THE TASK >> Line by line, print the records exactly, and keep images out of the copy.

--- INPUT DATA ---

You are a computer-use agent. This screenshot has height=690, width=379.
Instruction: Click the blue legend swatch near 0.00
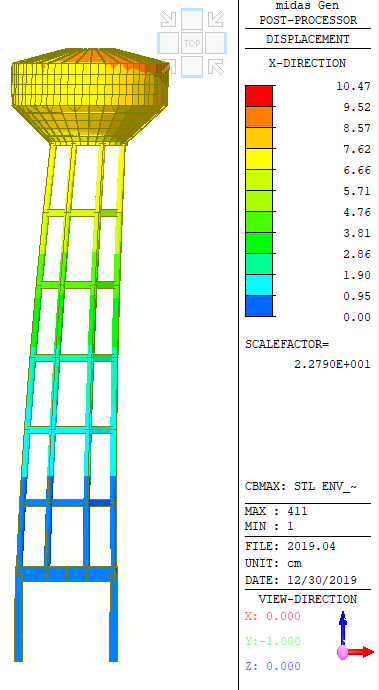pyautogui.click(x=259, y=306)
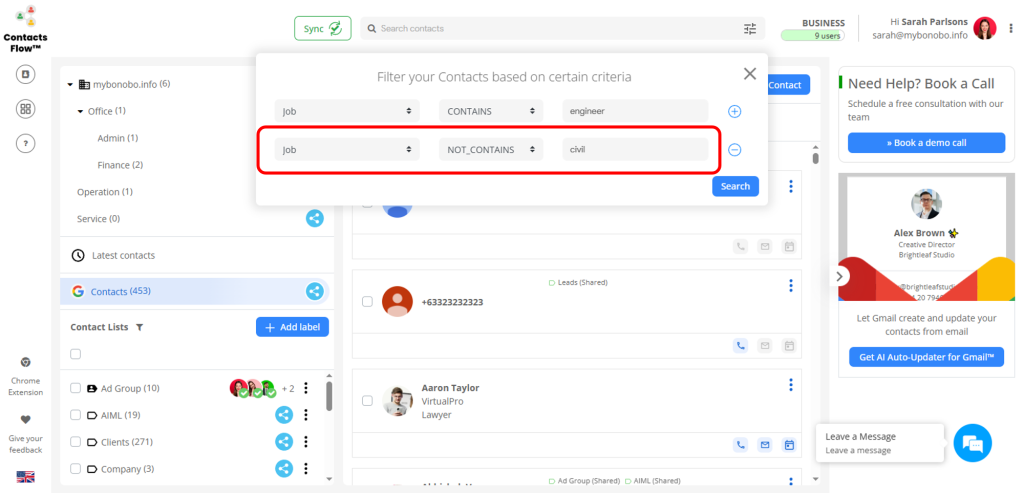
Task: Remove the second filter row with minus icon
Action: [734, 150]
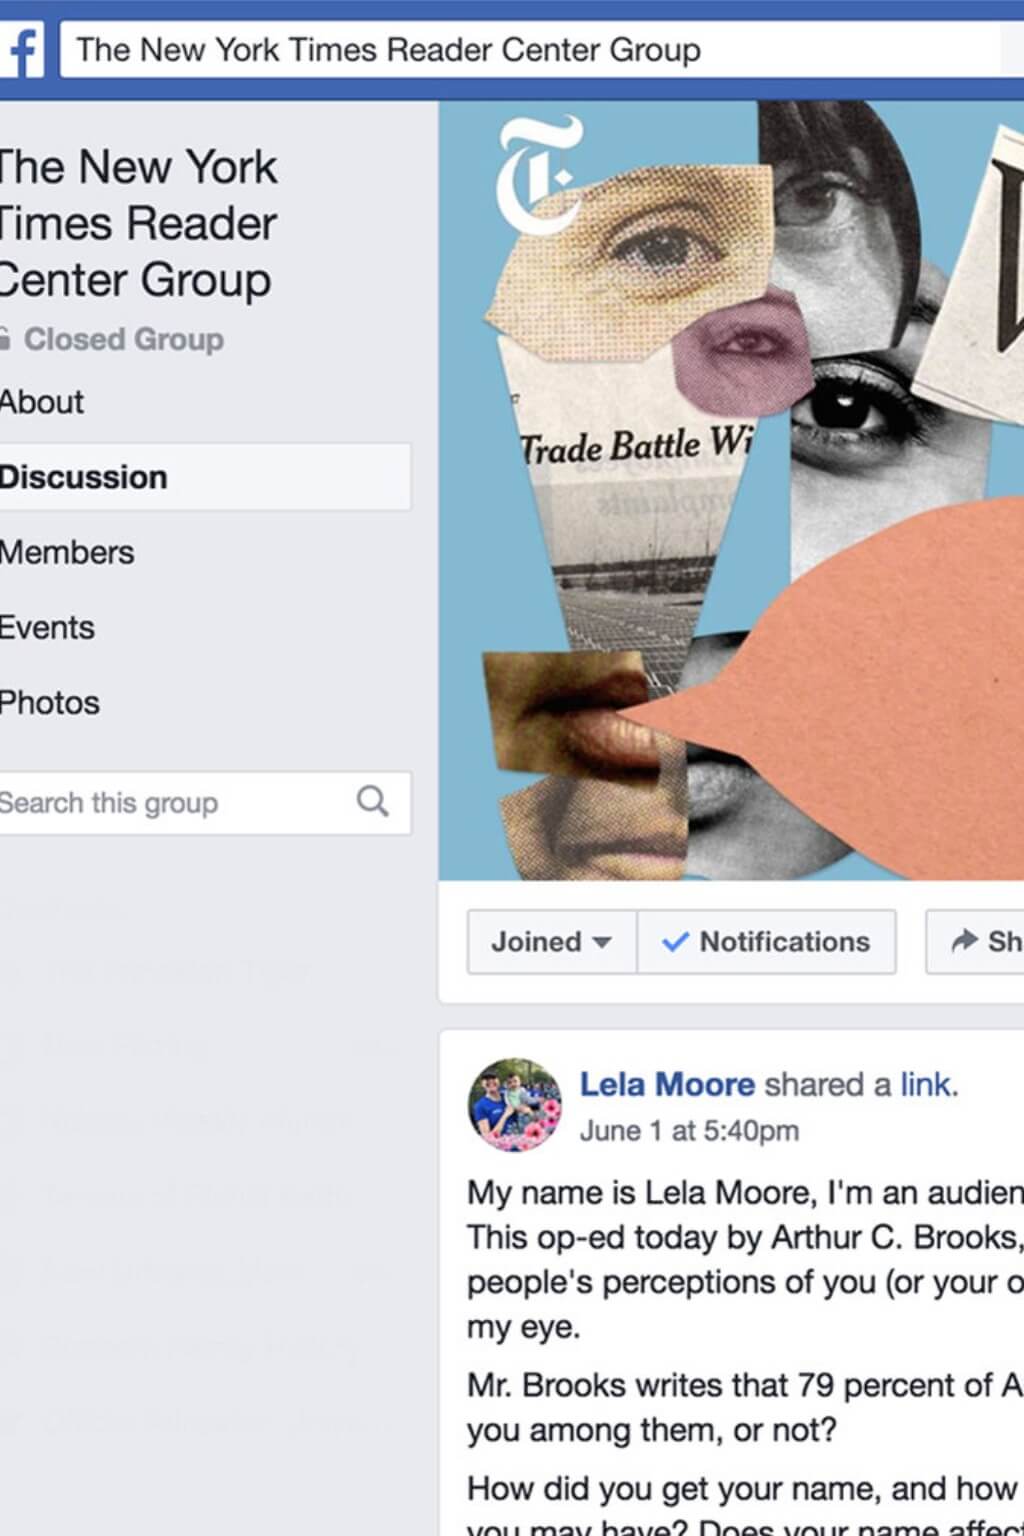Image resolution: width=1024 pixels, height=1536 pixels.
Task: Open the New York Times Reader Center Group title
Action: 138,223
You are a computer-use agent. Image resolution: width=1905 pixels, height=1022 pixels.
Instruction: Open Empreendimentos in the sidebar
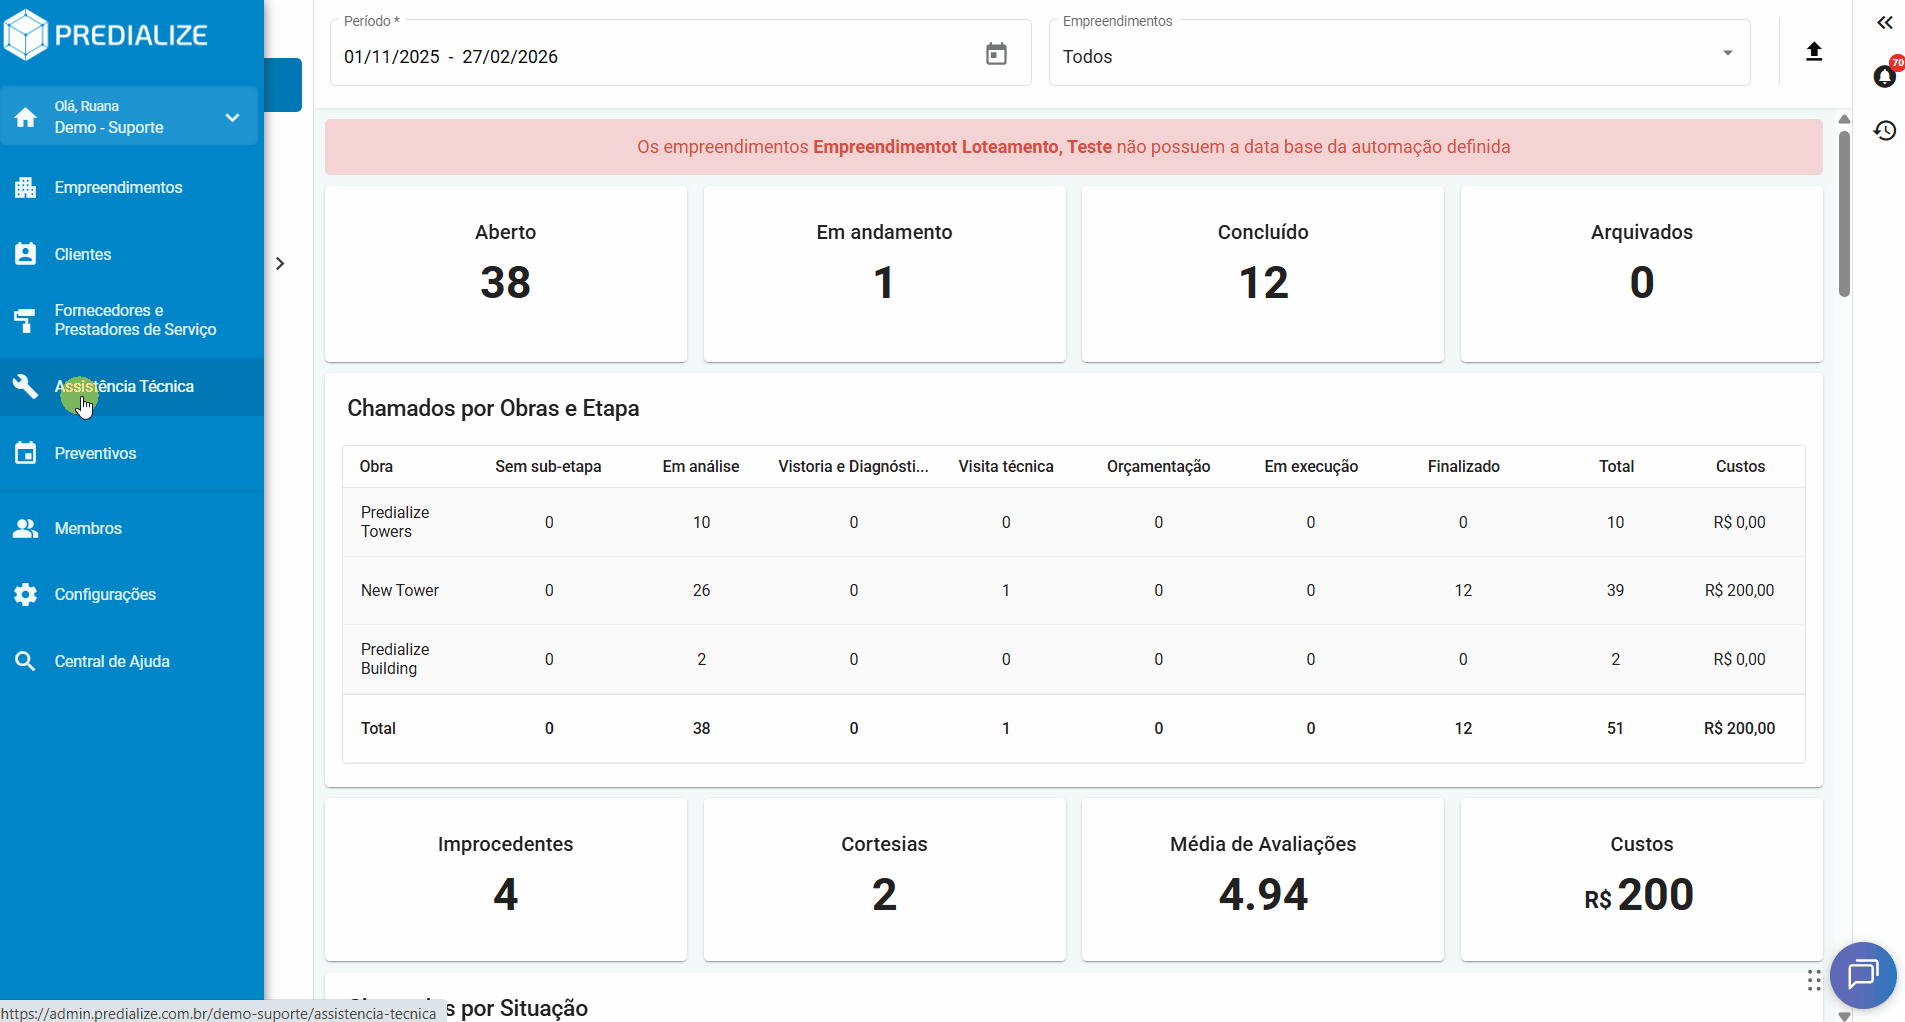pos(118,188)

---

TASK SOLUTION >>
You are a computer-use agent. This screenshot has height=690, width=379.
Instruction: Click the blue legend swatch near 0.00
pyautogui.click(x=259, y=306)
Task: Remove the second filter row with minus icon
Action: [734, 150]
Image resolution: width=1024 pixels, height=1536 pixels.
Task: Open the New York Times Reader Center Group title
Action: 138,223
You are a computer-use agent. Image resolution: width=1905 pixels, height=1022 pixels.
Instruction: Open Empreendimentos in the sidebar
pos(118,188)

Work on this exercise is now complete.